TEXT TO READ —
= = =

The ABC will not be fine — and neither will we
David Salter writes: Re: “Don’t panic, the ABC will be just fine” (Tuesday). Glenn Dyer dismisses the fear that a $50 million cut and consequent job losses at the ABC would cause the loss of program-making knowledge and experience at the public broadcaster as “poppycock”. How so? Because, Dyer would have us believe, the sacked ABC staff could go and work for a commercial production company and sell programming back to the ABC. Wow, that sounds efficient — the same shows, but with Aunty now having to pay someone a fat profit margin on top of the production cost.
Dyer’s commentary on the leaked Coalition-commissioned “report” on ABC efficiency is riddled with similar illogicalities. For starters, he seems to think that the national broadcaster is only a television service. He talks repeatedly of “the networks”, but never of radio. It has clearly escaped him that Aunty currently commands an impressive 25% of the metro radio market, and a much greater share in the regions. For Dyer, outsourcing is the solution to all the ABC’s financial problems. Presumably this is the same outsourcing that gave us the Elle McFeast/Chopper Read fiasco, the Chris Kenny dog skit and the forgettable drivel of Jana Wendt’s $100,000 per half-hour interview series.

= = =

RECORDS FOR THIS EXERCISE —
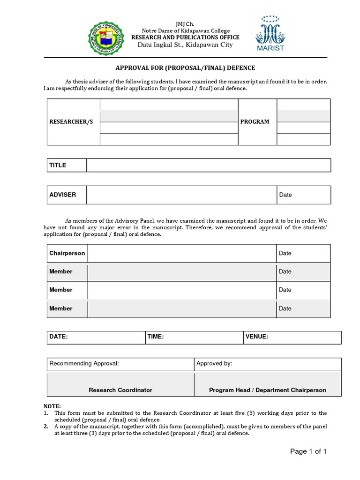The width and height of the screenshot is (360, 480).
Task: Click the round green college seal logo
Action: pyautogui.click(x=107, y=38)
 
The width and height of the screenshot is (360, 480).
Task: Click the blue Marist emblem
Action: pyautogui.click(x=270, y=34)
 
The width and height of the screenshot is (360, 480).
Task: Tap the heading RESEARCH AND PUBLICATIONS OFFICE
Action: pyautogui.click(x=185, y=38)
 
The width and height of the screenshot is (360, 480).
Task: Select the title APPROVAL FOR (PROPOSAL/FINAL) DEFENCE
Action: pyautogui.click(x=185, y=68)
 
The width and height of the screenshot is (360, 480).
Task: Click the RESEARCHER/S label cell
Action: pyautogui.click(x=71, y=122)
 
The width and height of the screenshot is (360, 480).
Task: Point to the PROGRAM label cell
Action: pyautogui.click(x=255, y=122)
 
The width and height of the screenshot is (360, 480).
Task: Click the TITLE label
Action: pyautogui.click(x=58, y=165)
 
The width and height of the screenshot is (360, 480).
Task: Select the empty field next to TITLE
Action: pyautogui.click(x=208, y=165)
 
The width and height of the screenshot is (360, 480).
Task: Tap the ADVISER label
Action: pyautogui.click(x=63, y=195)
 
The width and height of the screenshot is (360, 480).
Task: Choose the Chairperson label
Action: pyautogui.click(x=67, y=253)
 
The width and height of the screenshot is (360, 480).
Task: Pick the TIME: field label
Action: pyautogui.click(x=156, y=337)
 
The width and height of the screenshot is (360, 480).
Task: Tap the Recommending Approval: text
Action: pyautogui.click(x=84, y=364)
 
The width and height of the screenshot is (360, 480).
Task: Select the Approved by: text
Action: pyautogui.click(x=214, y=364)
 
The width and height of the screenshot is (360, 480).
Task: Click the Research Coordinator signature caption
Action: pyautogui.click(x=120, y=390)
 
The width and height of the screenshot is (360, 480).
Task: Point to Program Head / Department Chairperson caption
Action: pyautogui.click(x=268, y=390)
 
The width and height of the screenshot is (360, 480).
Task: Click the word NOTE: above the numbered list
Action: pyautogui.click(x=52, y=406)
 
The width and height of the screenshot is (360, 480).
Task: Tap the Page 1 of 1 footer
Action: pyautogui.click(x=308, y=452)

= = =

PROBLEMS TO WORK ON —
1. Please reproduce the letter about the ABC from "Dyer’s commentary on" up to and including "half-hour interview series.", changing "fiasco" to "debacle".
2. List every line of the listing that contains the string "Select". Case counts.

RESULTS —
1.
Dyer’s commentary on the leaked Coalition-commissioned “report” on ABC efficiency is riddled with similar illogicalities. For starters, he seems to think that the national broadcaster is only a television service. He talks repeatedly of “the networks”, but never of radio. It has clearly escaped him that Aunty currently commands an impressive 25% of the metro radio market, and a much greater share in the regions. For Dyer, outsourcing is the solution to all the ABC’s financial problems. Presumably this is the same outsourcing that gave us the Elle McFeast/Chopper Read debacle, the Chris Kenny dog skit and the forgettable drivel of Jana Wendt’s $100,000 per half-hour interview series.

2.
Task: Select the title APPROVAL FOR (PROPOSAL/FINAL) DEFENCE
Task: Select the empty field next to TITLE
Task: Select the Approved by: text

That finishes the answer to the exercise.